*** Opening of Records for this exercise ***

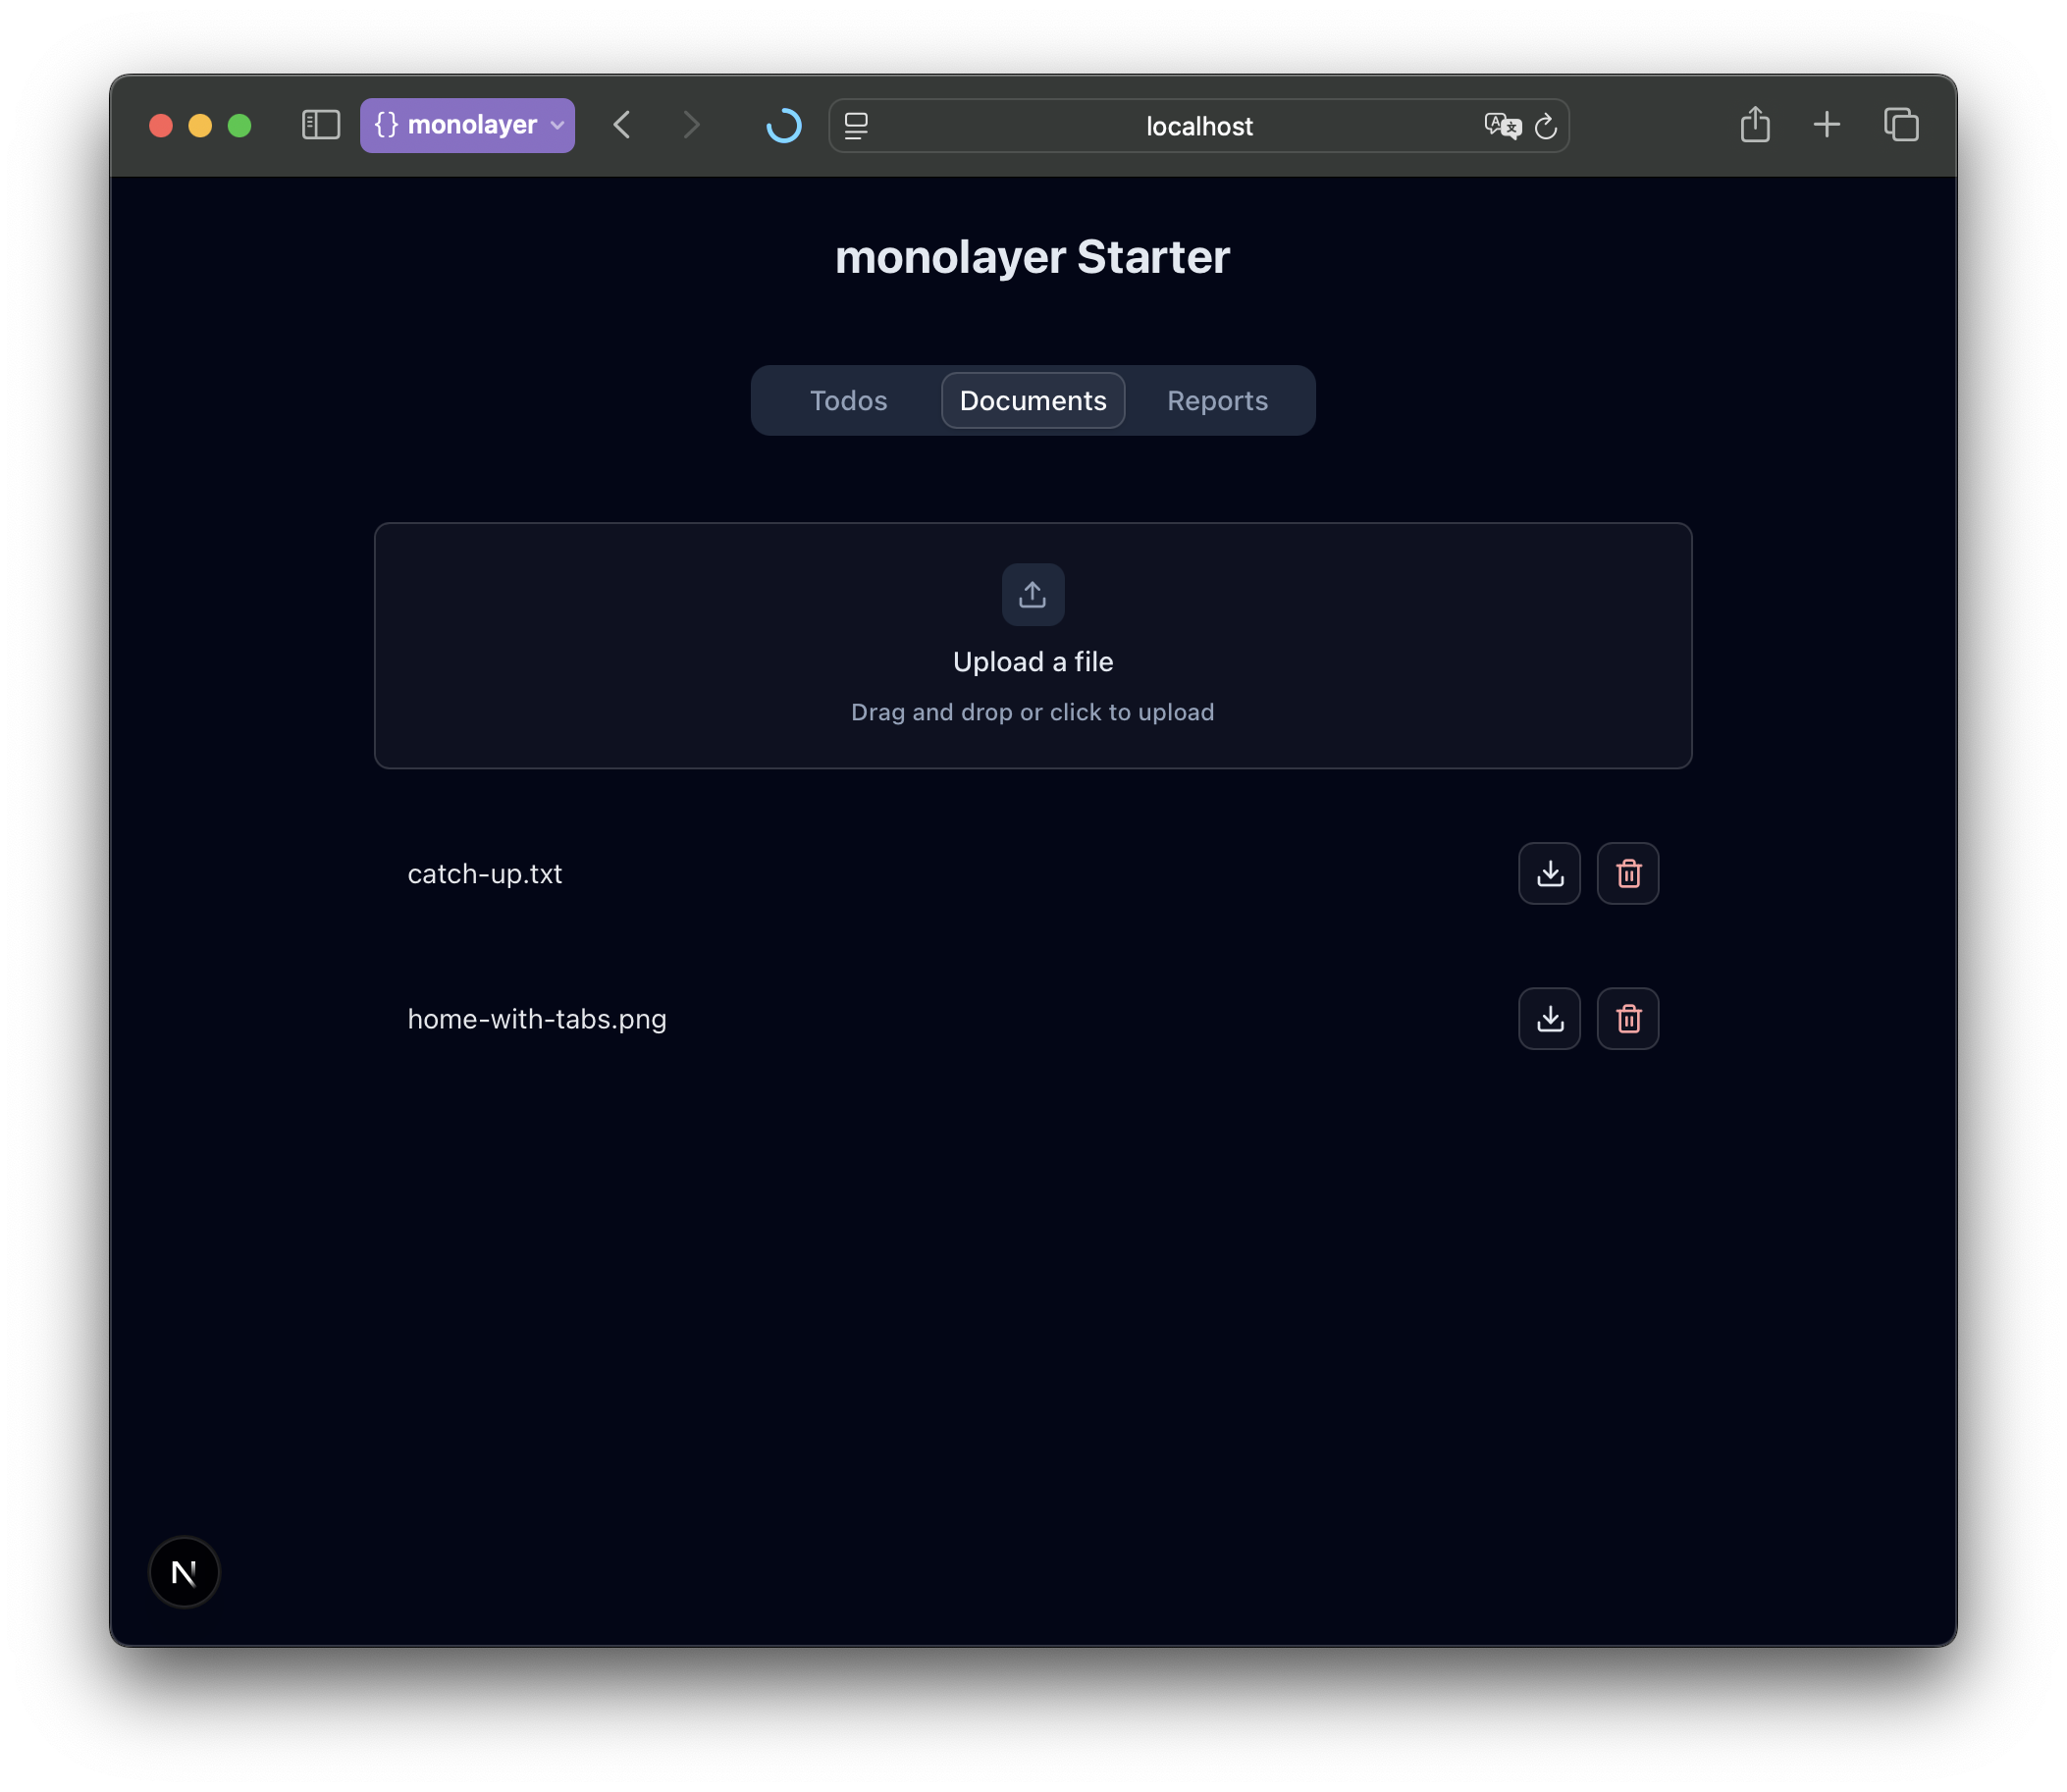Open the Share menu in Safari
Image resolution: width=2067 pixels, height=1792 pixels.
coord(1754,125)
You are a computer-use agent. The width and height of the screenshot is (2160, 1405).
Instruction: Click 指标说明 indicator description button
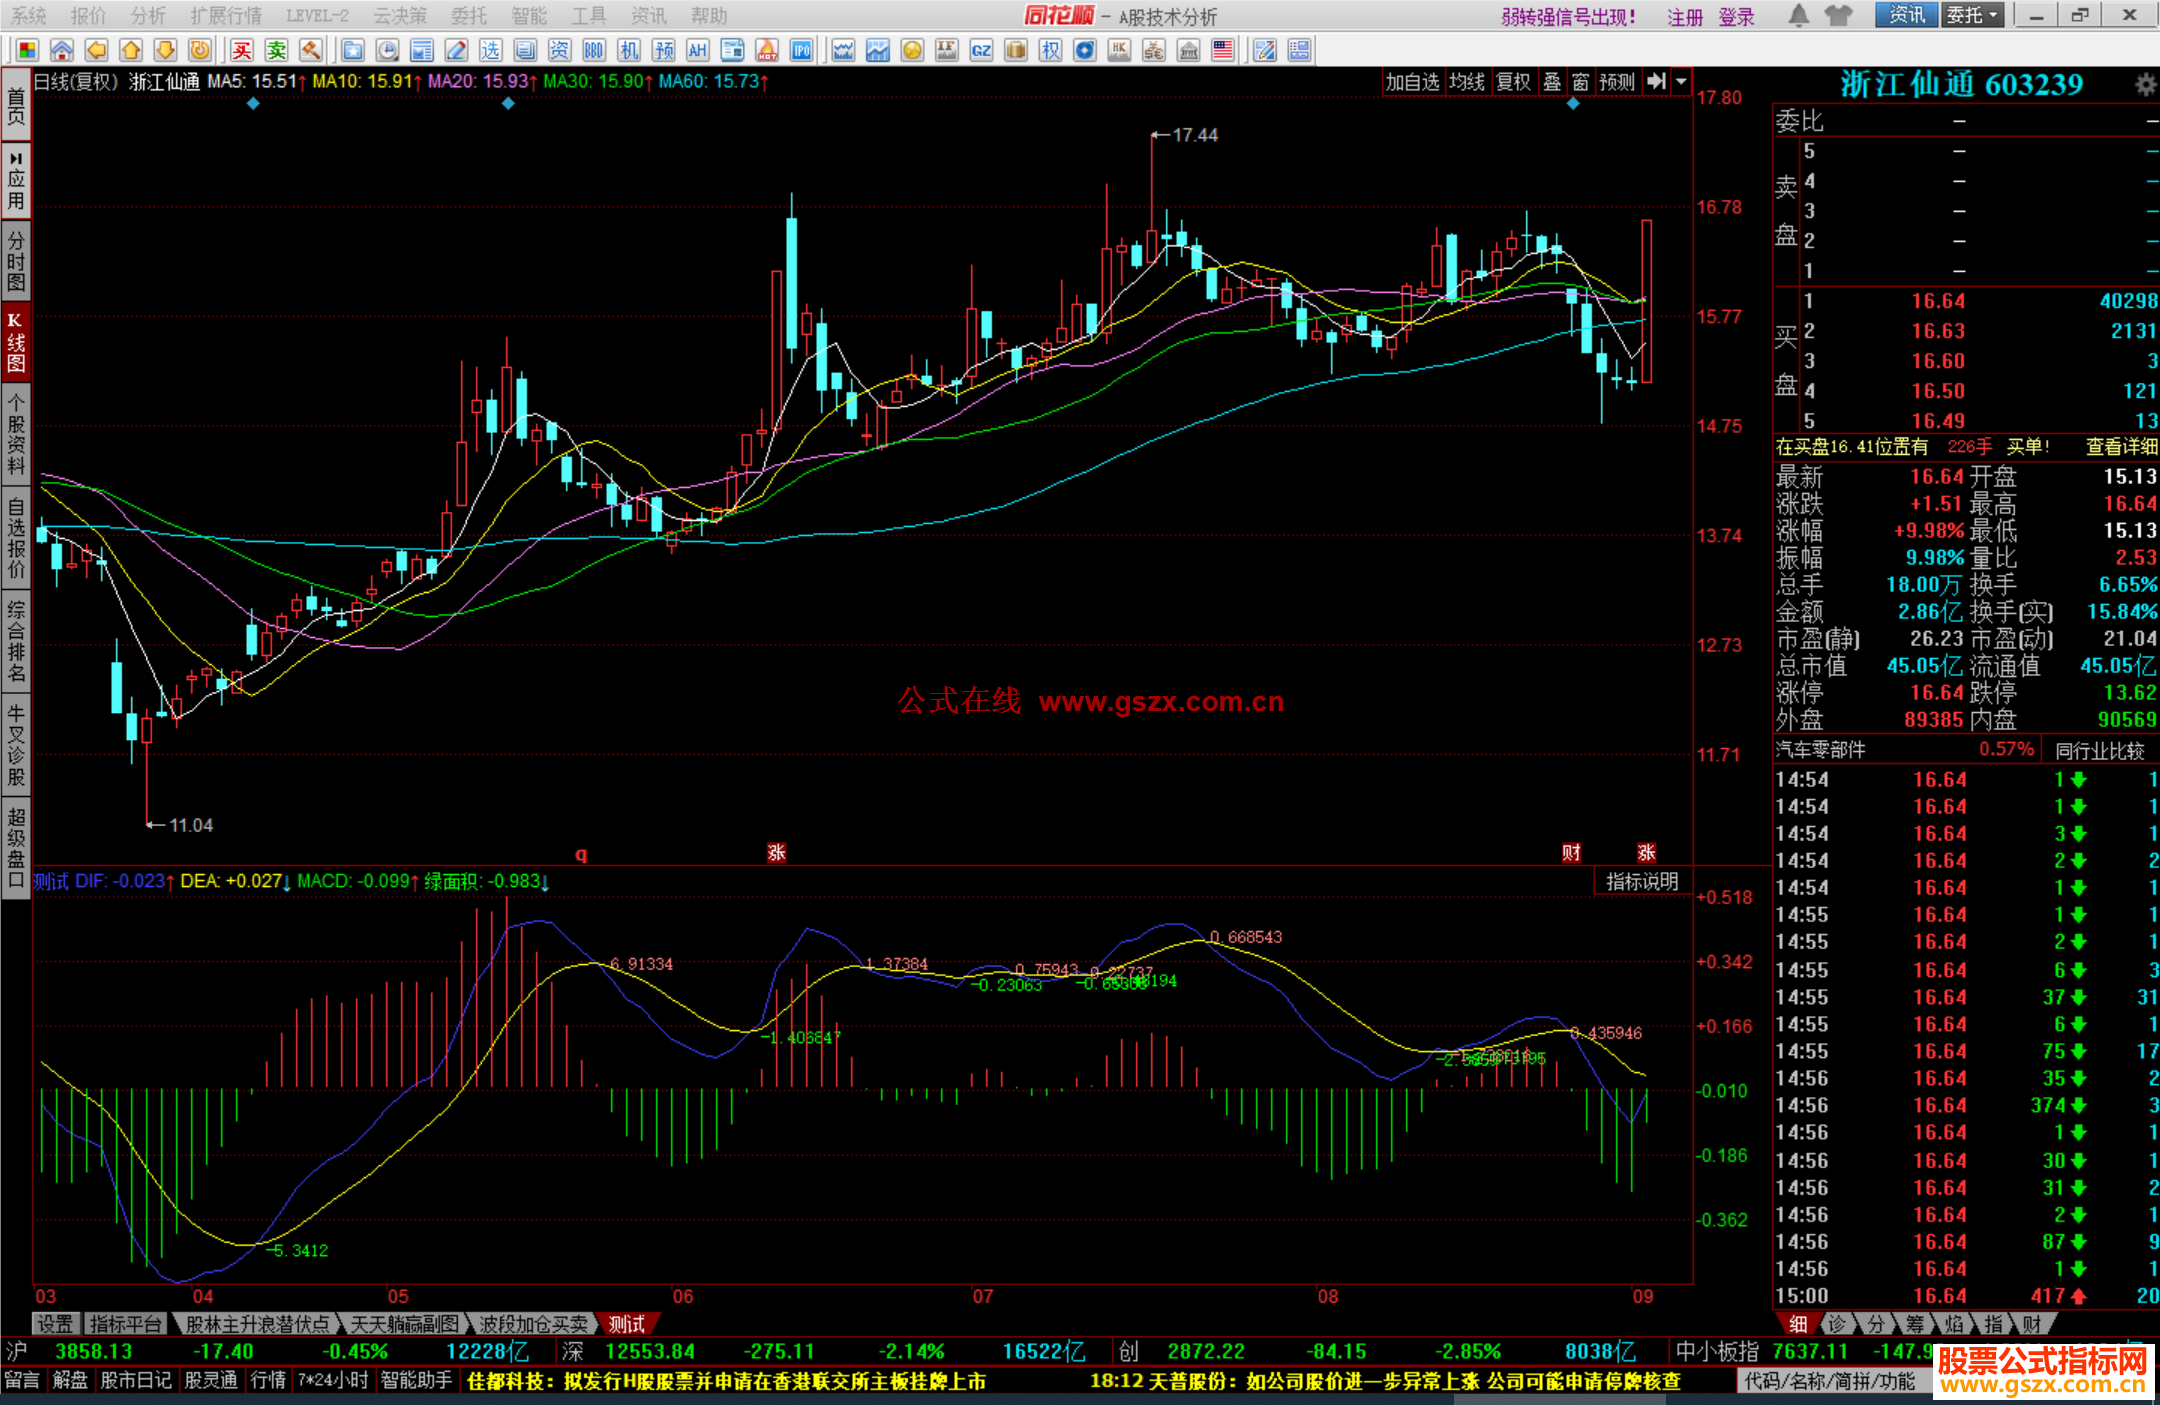(x=1642, y=881)
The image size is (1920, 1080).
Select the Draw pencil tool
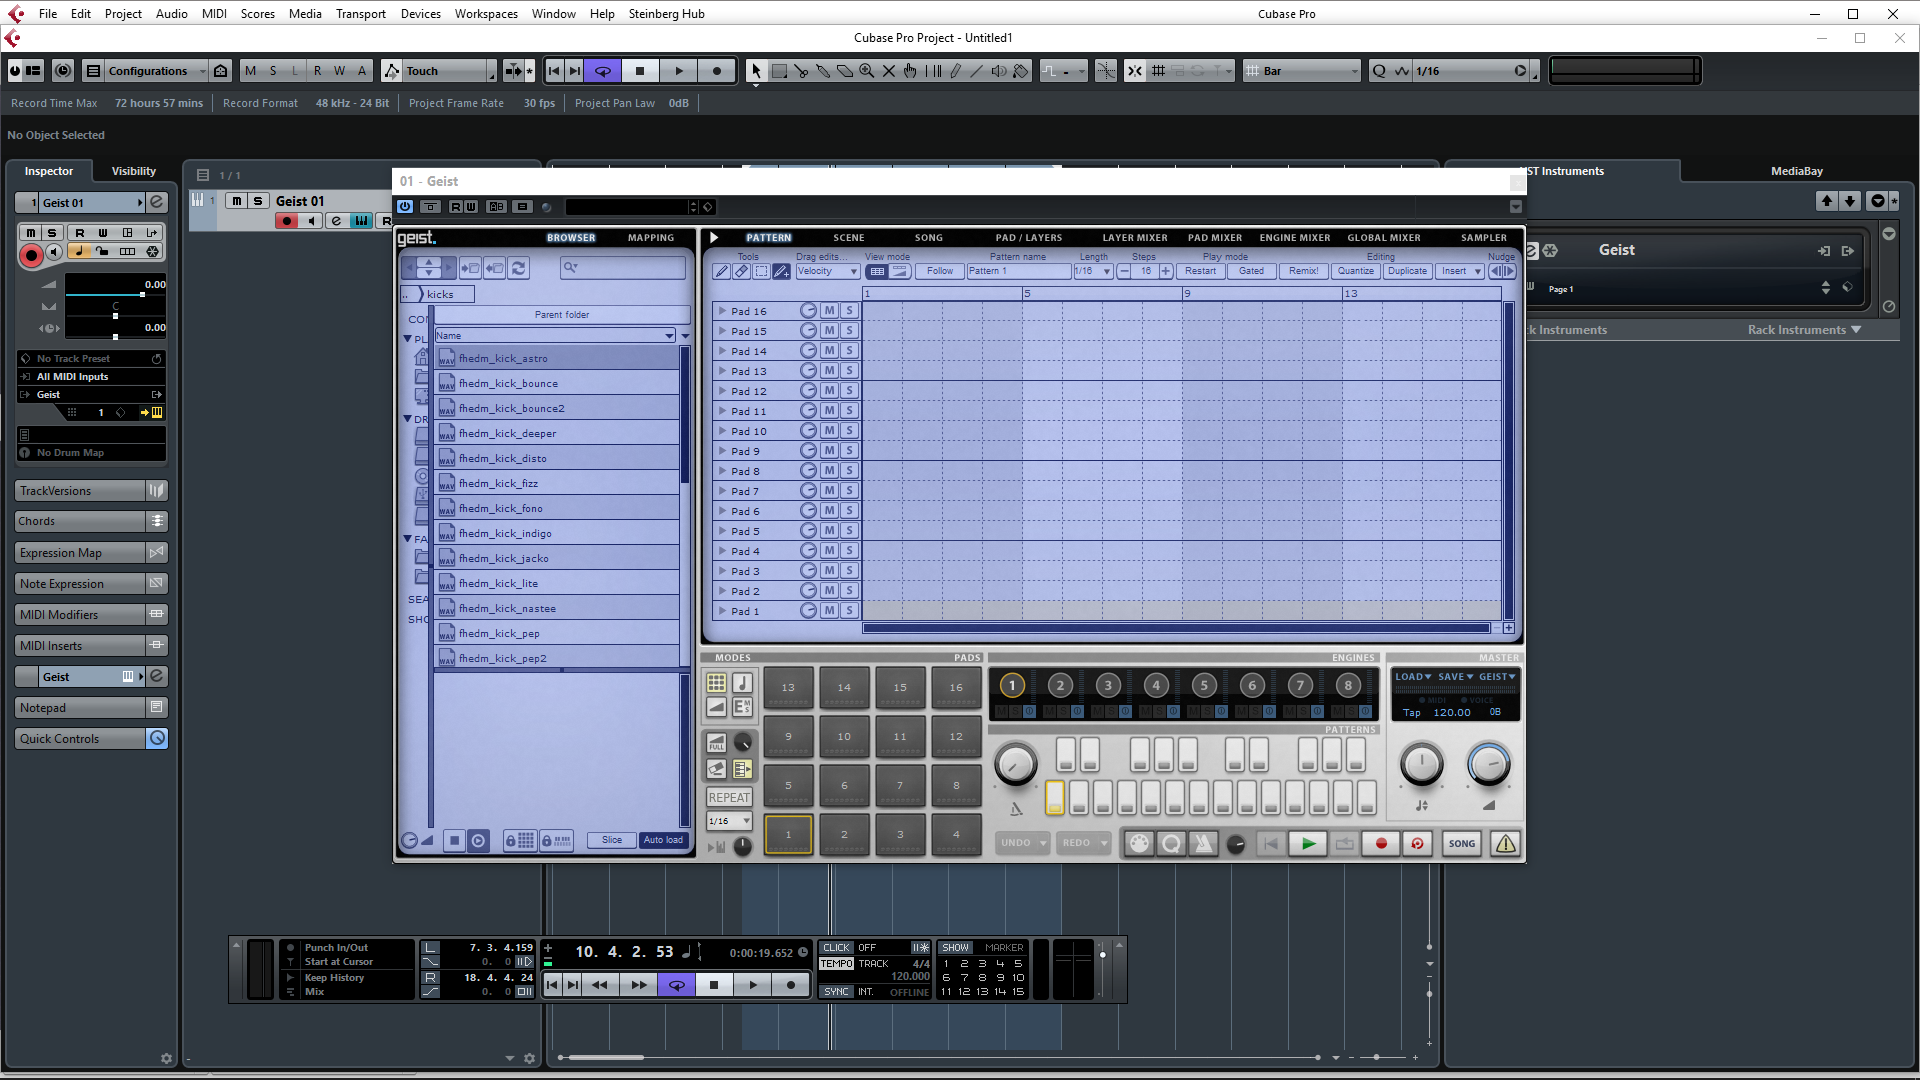955,71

*** Close of Records for this exercise ***

§ To do:
Restate the data exactly, though only from the line that contains "You are a computer-use" through its last line, both ends included and with the pictures left out.

§ Output below:
You are a computer-use agent. The width and height of the screenshot is (2160, 1405).
Instruction: Click 指标说明 indicator description button
(x=1642, y=881)
The image size is (1920, 1080).
Select the Draw pencil tool
955,71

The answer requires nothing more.